Percival frowned slightly. "I thought you knew. He and Borus were sent on their way some time ago; they're resting in Borus's tent, set up out by where some of the others who've been ordered to sit quietly for the day are. Neither of them was badly hurt. Salome wrenched his arm when he fell off his horse, and then while he was fighting on foot, tripped over something and hit his head. Borus has a few bruised ribs from the horse that was on top of him, and his ankle's twice the size it should be, but he'll mend."
"Glad to hear it," Chris managed, hoping she sounded sincere. Granted, she hadn't thought to ask, but it was a bit irritating that no one had told her where her highest officers were. That she hadn't thought to ask wasn't promising, either. Frustrated, she spun a bead on the abacus.
"Poor Borus." Percival exhaled theatrically. "I think he was hoping you'd rush frantically to his bedside, clasping his hand in yours and tearfully professing the undying love for him you realized you had only when you were faced with losing him.
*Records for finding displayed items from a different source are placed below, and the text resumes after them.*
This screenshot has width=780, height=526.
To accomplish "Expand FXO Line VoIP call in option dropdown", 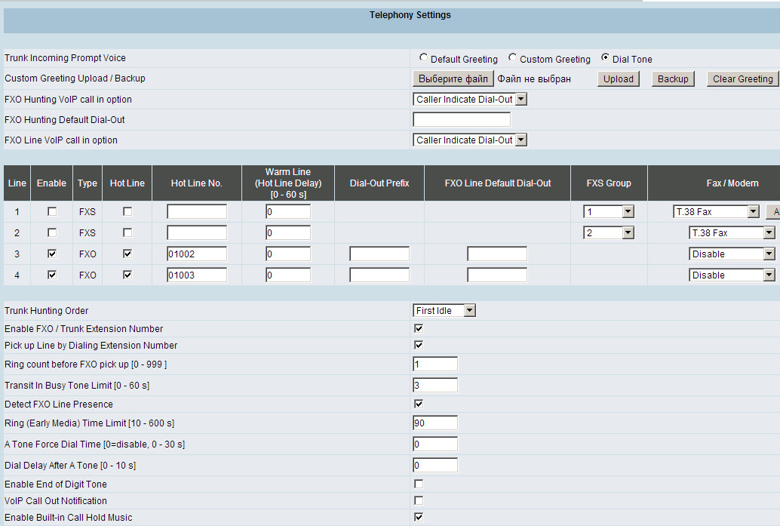I will (470, 140).
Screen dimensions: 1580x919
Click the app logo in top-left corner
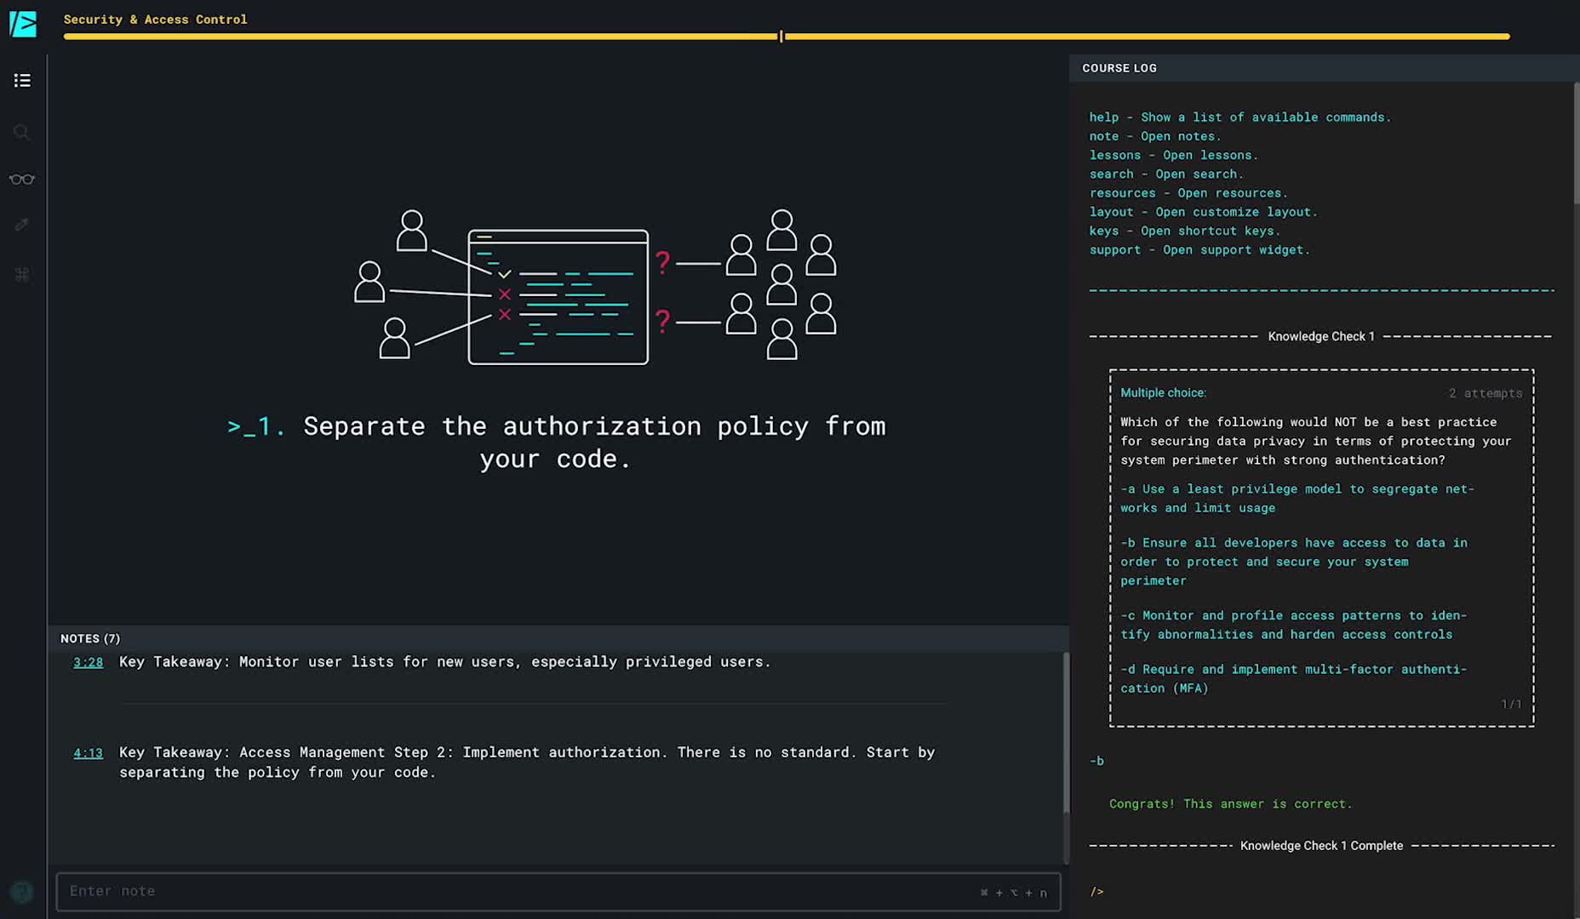[23, 23]
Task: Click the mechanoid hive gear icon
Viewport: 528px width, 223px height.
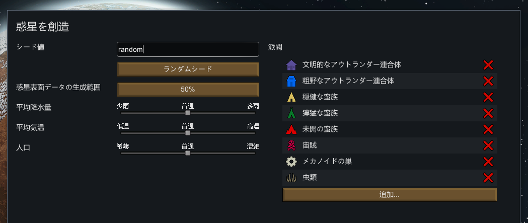Action: [x=291, y=162]
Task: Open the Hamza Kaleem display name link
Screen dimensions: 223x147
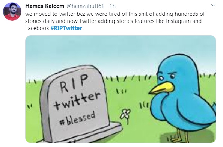Action: [45, 6]
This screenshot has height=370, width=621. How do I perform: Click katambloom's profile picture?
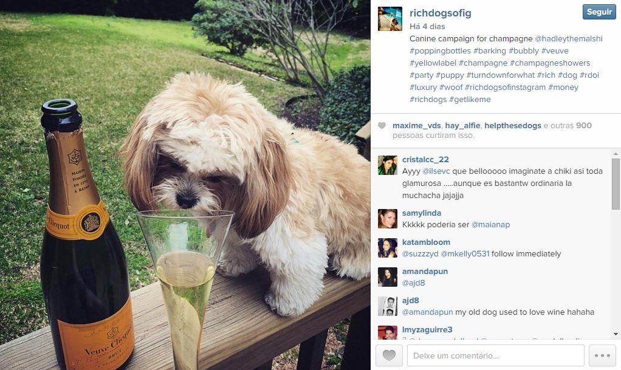pyautogui.click(x=387, y=248)
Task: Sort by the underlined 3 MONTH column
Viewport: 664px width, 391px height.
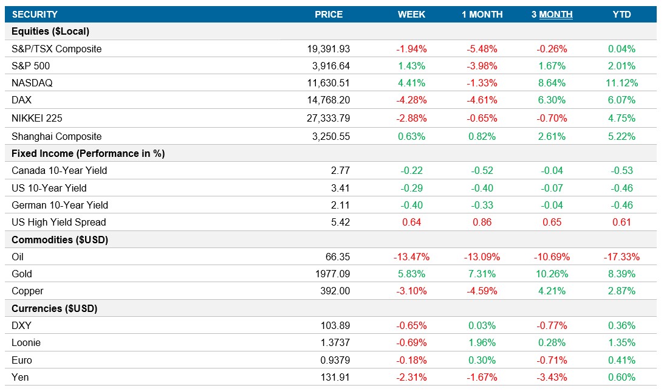Action: click(x=552, y=14)
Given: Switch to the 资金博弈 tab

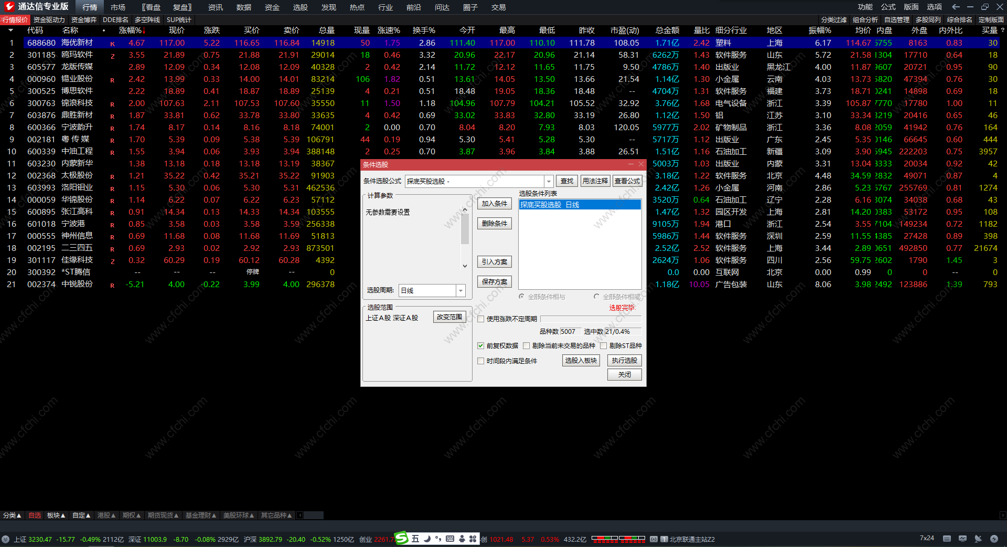Looking at the screenshot, I should (x=84, y=20).
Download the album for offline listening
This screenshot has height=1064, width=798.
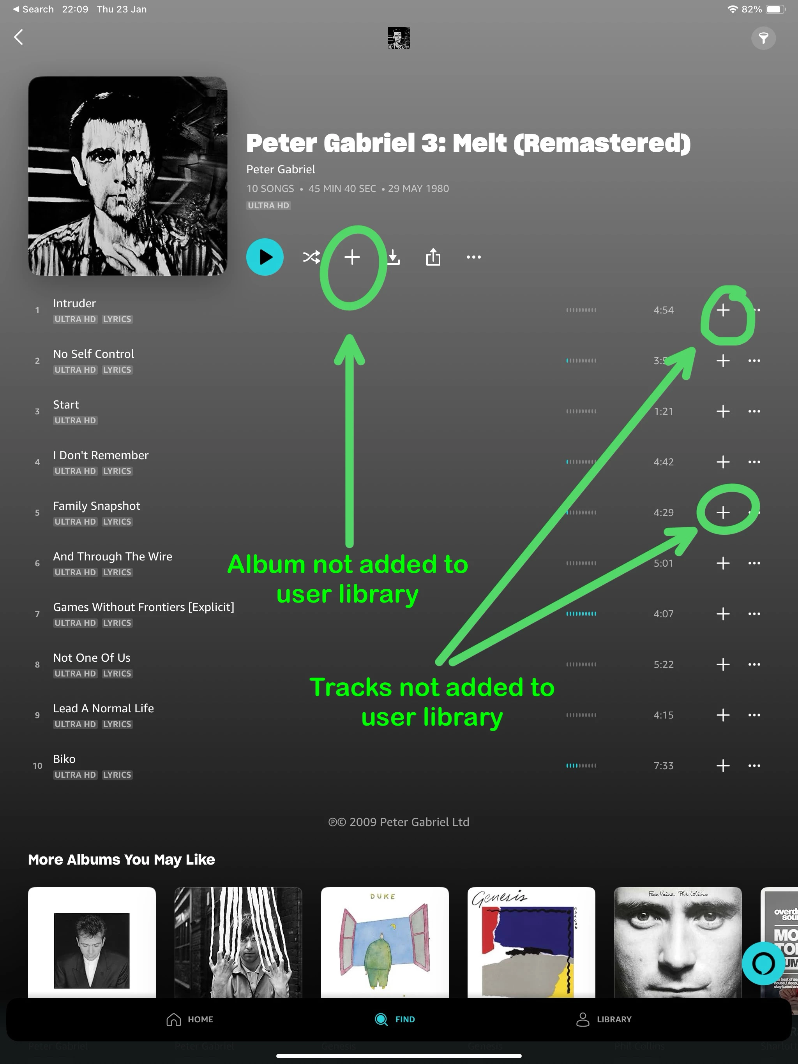(393, 257)
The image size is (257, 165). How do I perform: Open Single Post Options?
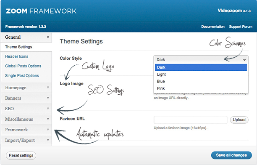pyautogui.click(x=22, y=76)
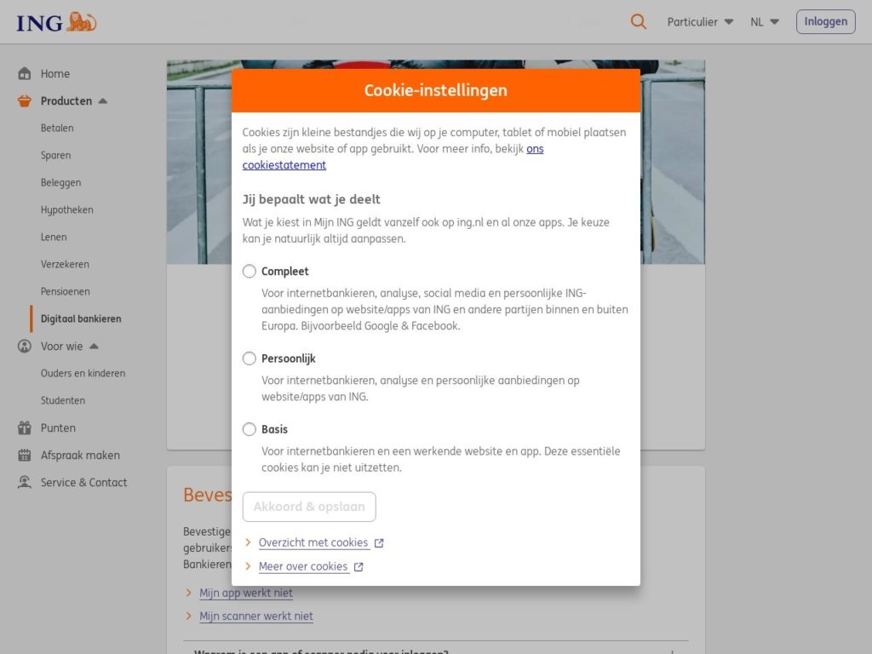This screenshot has width=872, height=654.
Task: Switch to Digitaal bankieren in the sidebar
Action: [81, 318]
I dare say it was a bit of a disappointment for the fellow when you didn't."
"I'm sorry to say that it never crossed my mind to do so." Percival was hassling her about Borus, a sign that he'd moved on from discussing business. Chris didn't particularly feel like chatting right now, especially about a certain pair of officers. Biting back irritation, she started paging through the paperwork Percival had given her and hoped her friend would leave.
His large, clean hand pressed down on the pages, stopping her. "Chris. Listen to me. Don't beat yourself up over this. We both know that feeling guilty won't help anything, and they're both alive and in one piece. More or less."
Startled to hear him echo her own earlier thoughts, Chris glanced back at his face, but there was none of the disgust she'd expect if he really knew what the problem was. He looked honestly concerned - Percival thought she felt earnest guilt and regret over Borus and Salome.
That was a charade she was not willing to keep up.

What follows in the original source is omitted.